### [Task material]
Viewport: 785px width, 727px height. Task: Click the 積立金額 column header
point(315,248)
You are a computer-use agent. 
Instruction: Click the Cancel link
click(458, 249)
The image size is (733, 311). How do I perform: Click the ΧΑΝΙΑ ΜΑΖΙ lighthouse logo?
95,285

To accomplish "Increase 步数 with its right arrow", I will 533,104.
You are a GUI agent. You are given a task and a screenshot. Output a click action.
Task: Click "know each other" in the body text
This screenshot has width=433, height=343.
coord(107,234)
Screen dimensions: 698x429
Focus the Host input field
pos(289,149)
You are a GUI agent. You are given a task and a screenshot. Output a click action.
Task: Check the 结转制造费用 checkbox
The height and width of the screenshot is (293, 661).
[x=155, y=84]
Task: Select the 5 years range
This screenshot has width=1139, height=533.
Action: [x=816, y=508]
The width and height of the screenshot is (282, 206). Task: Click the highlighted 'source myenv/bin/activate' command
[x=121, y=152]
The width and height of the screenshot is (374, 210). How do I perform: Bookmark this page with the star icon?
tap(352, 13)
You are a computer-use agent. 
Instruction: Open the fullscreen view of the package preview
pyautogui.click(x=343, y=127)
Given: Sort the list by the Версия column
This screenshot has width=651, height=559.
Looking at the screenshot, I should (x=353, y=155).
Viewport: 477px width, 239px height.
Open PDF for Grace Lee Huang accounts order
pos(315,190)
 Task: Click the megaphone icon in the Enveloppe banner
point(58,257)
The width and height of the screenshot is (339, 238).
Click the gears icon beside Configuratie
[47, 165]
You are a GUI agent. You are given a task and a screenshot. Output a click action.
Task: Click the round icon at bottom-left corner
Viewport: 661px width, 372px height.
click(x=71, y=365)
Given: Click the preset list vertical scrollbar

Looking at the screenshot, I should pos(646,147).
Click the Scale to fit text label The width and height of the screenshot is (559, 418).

### [Task prompt]
Rewrite all the rows above as a Markdown table with the columns No and Line, numbering each line in order and leaving out blank lines.

### [Solution for this task]
| No | Line |
|---|---|
| 1 | Viewport: 785px width, 727px height. Task: Click the 積立金額 column header |
| 2 | point(315,248) |
| 3 | You are a computer-use agent.  |
| 4 | Instruction: Click the Cancel link |
| 5 | click(458, 249) |
| 6 | The image size is (733, 311). How do I perform: Click the ΧΑΝΙΑ ΜΑΖΙ lighthouse logo? |
| 7 | 95,285 |
| 8 | To accomplish "Increase 步数 with its right arrow", I will 533,104. |
| 9 | You are a GUI agent. You are given a task and a screenshot. Output a click action. |
| 10 | Task: Click "know each other" in the body text |
| 11 | This screenshot has width=433, height=343. |
| 12 | coord(107,234) |
| 13 | Screen dimensions: 698x429 |
| 14 | Focus the Host input field |
| 15 | pos(289,149) |
| 16 | You are a GUI agent. You are given a task and a screenshot. Output a click action. |
| 17 | Task: Check the 结转制造费用 checkbox |
| 18 | The height and width of the screenshot is (293, 661). |
| 19 | [x=155, y=84] |
| 20 | Task: Select the 5 years range |
| 21 | This screenshot has width=1139, height=533. |
| 22 | Action: [x=816, y=508] |
| 23 | The width and height of the screenshot is (282, 206). Task: Click the highlighted 'source myenv/bin/activate' command |
| 24 | [x=121, y=152] |
| 25 | The width and height of the screenshot is (374, 210). How do I perform: Bookmark this page with the star icon? |
| 26 | tap(352, 13) |
| 27 | You are a computer-use agent.  |
| 28 | Instruction: Open the fullscreen view of the package preview |
| 29 | pyautogui.click(x=343, y=127) |
| 30 | Given: Sort the list by the Версия column |
| 31 | This screenshot has width=651, height=559. |
| 32 | Looking at the screenshot, I should (x=353, y=155). |
| 33 | Viewport: 477px width, 239px height. |
| 34 | Open PDF for Grace Lee Huang accounts order |
| 35 | pos(315,190) |
| 36 |  Task: Click the megaphone icon in the Enveloppe banner |
| 37 | point(58,257) |
| 38 | The width and height of the screenshot is (339, 238). |
| 39 | Click the gears icon beside Configuratie |
| 40 | [47, 165] |
| 41 | You are a GUI agent. You are given a task and a screenshot. Output a click action. |
| 42 | Task: Click the round icon at bottom-left corner |
| 43 | Viewport: 661px width, 372px height. |
| 44 | click(x=71, y=365) |
| 45 | Given: Click the preset list vertical scrollbar |
| 46 | Looking at the screenshot, I should pos(646,147). |
| 47 | Click the Scale to fit text label The width and height of the screenshot is (559, 418). |